Il pourra s’égarer de son chemin naturel, ce qui sera faute grave pour nous deux, et d’autant plus grave pour vous qu’il vous aime davantage.


SIXAIN I.

Il expose son état misérable. Il n’en accuse pas Laure ; il réclame sa pitié et désespère de l’obtenir.

Pour tous les animaux qui vivent sur la terre, excepté quelques-uns qui ont le soleil en haine, il est temps de travailler tant qu’il fait jour ; mais dès que le ciel a allumé ses étoiles, celui-ci, retourne à sa demeure, celui-là s’abrite dans les bois pour avoir du repos au moins jusqu’à l’aube.

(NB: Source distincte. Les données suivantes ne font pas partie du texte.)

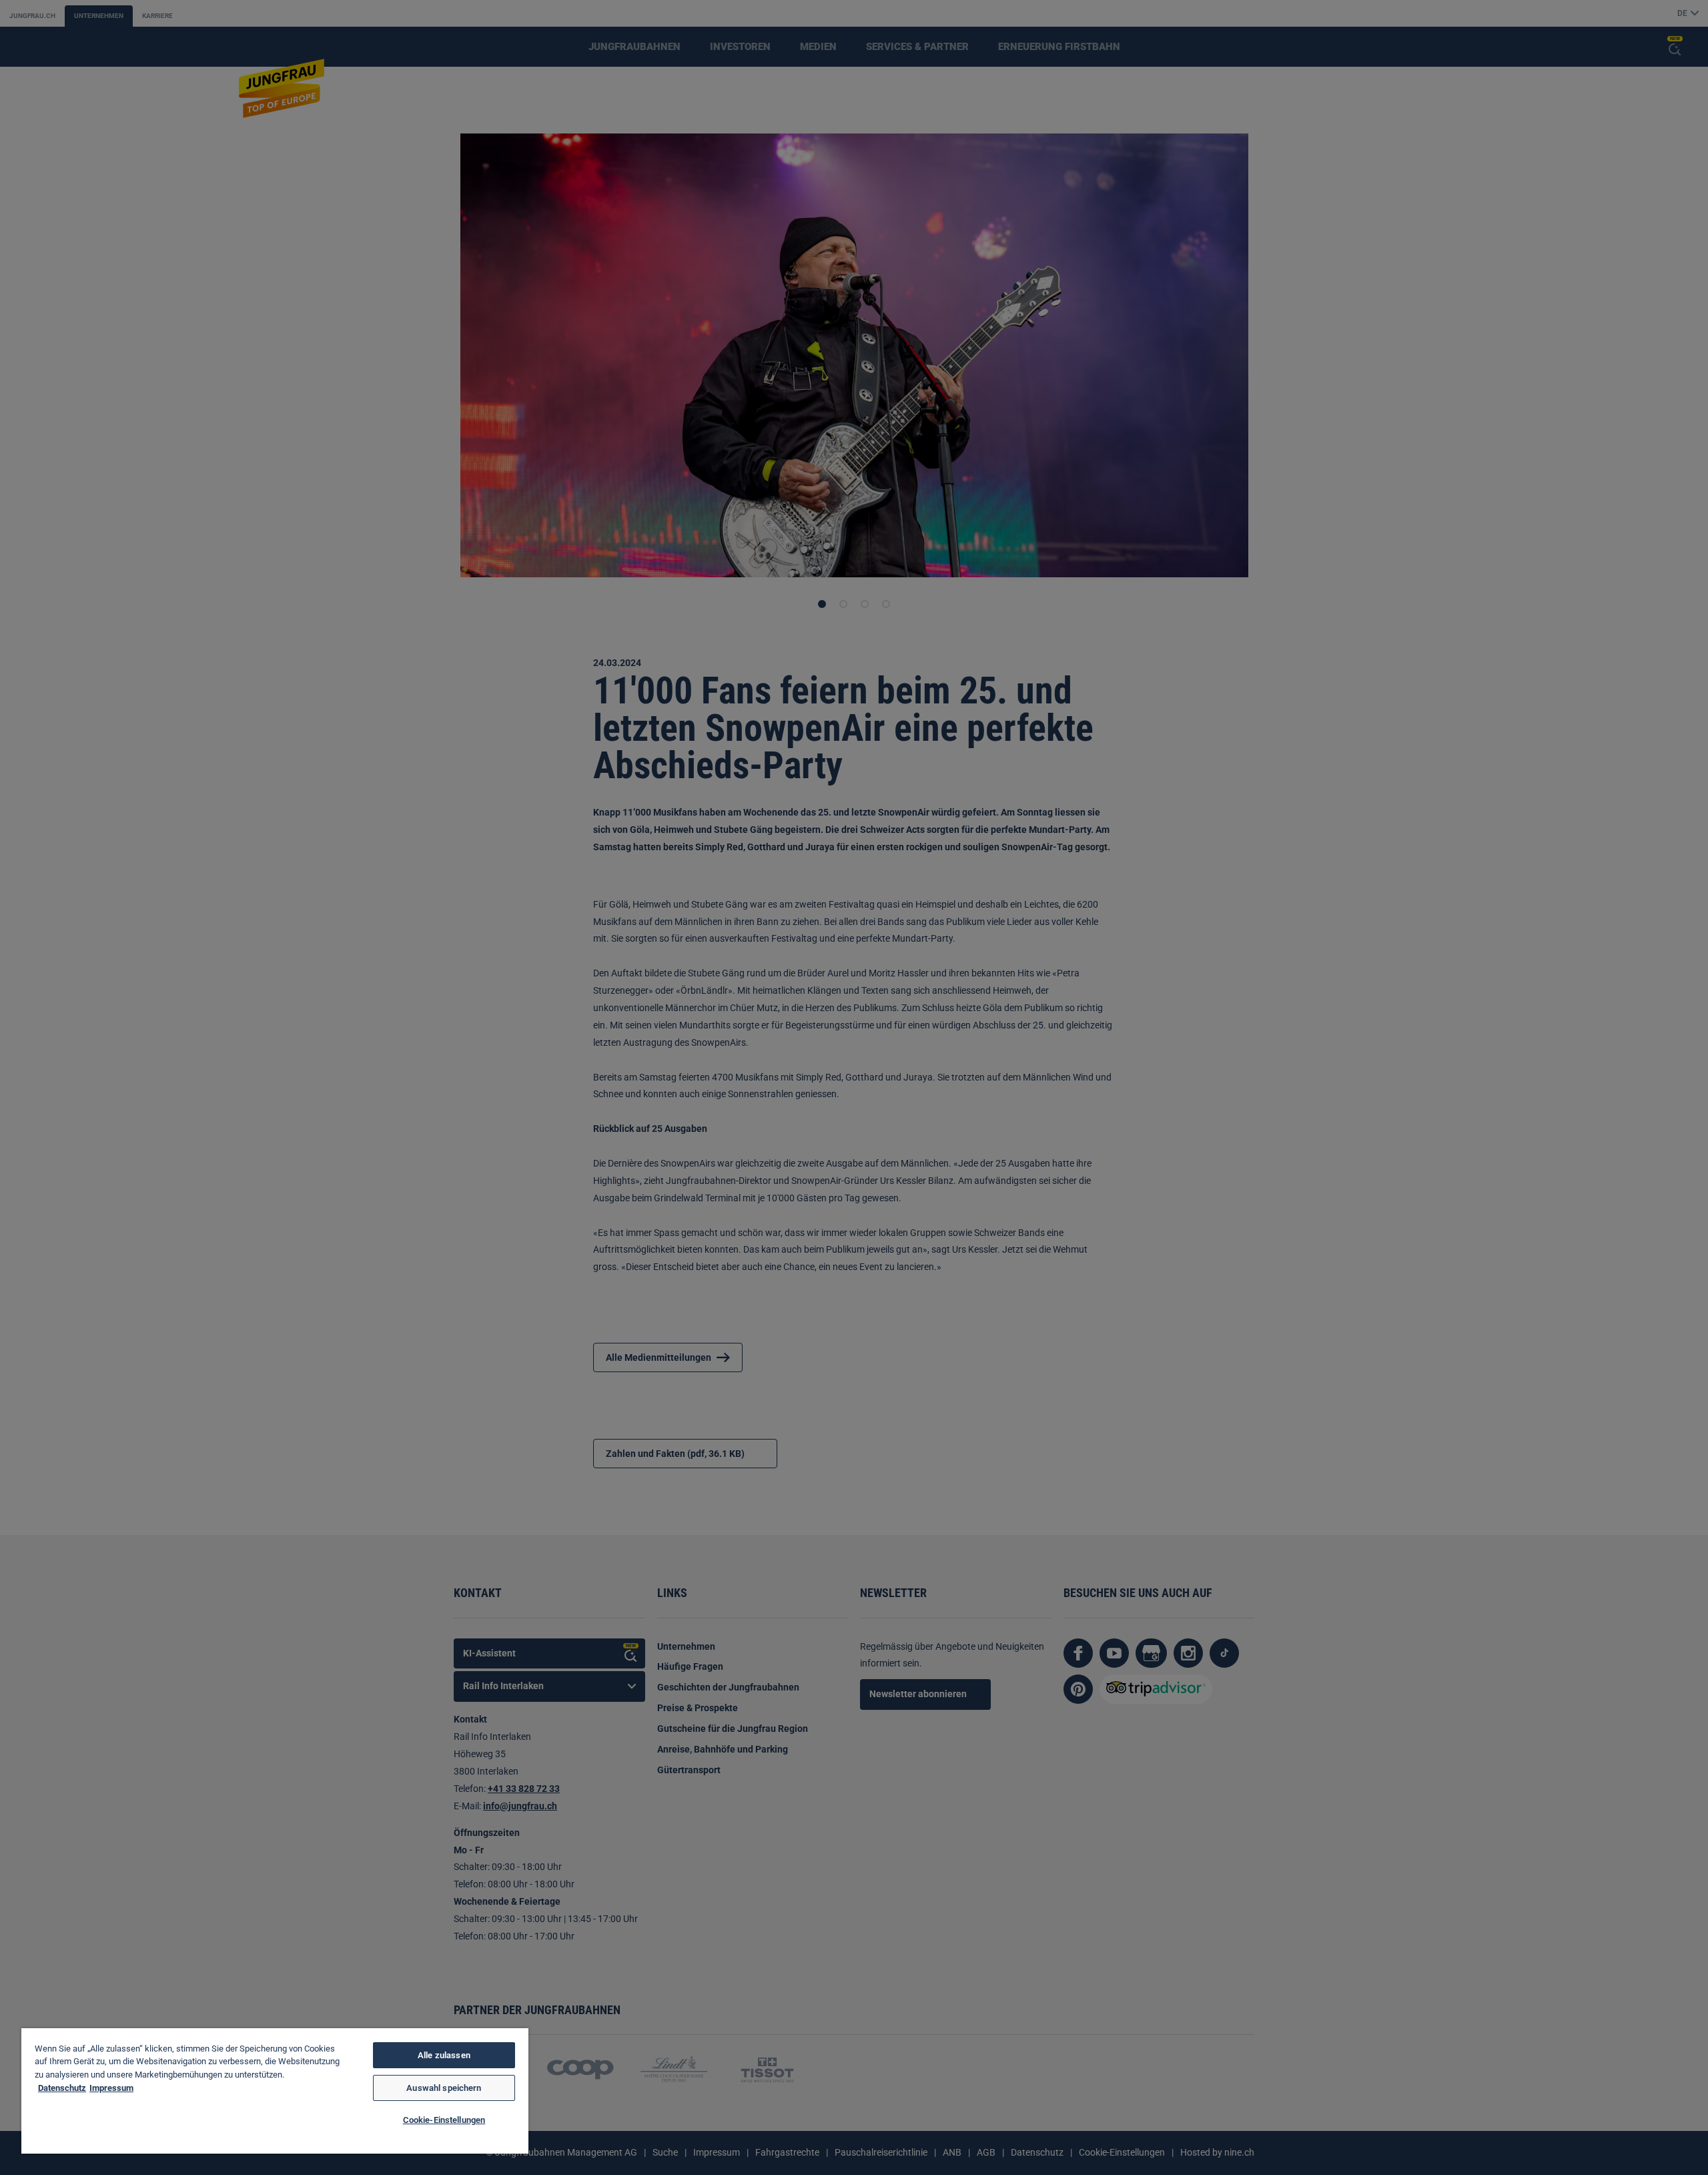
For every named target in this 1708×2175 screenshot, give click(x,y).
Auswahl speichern (443, 2088)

Et moi, dès que la belle aube commence à secouer l’ombre d’autour de la terre, réveillant les animaux par tous les bois, je n’ai pas de trêve à mes soupirs tant que brille le soleil ; puis, quand je vois flamboyer les étoiles, je vais pleurant et désirant le jour.

Quand le soir chasse la clarté du jour, et que nos ténèbres font l’aube pour l’autre hémisphère, je regarde, pensif, les cruelles étoiles qui m’ont fait d’un peu de terre sensible, et je maudis le jour où je vis le soleil ; car cette existence me fait ressembler à un homme nourri dans les forêts.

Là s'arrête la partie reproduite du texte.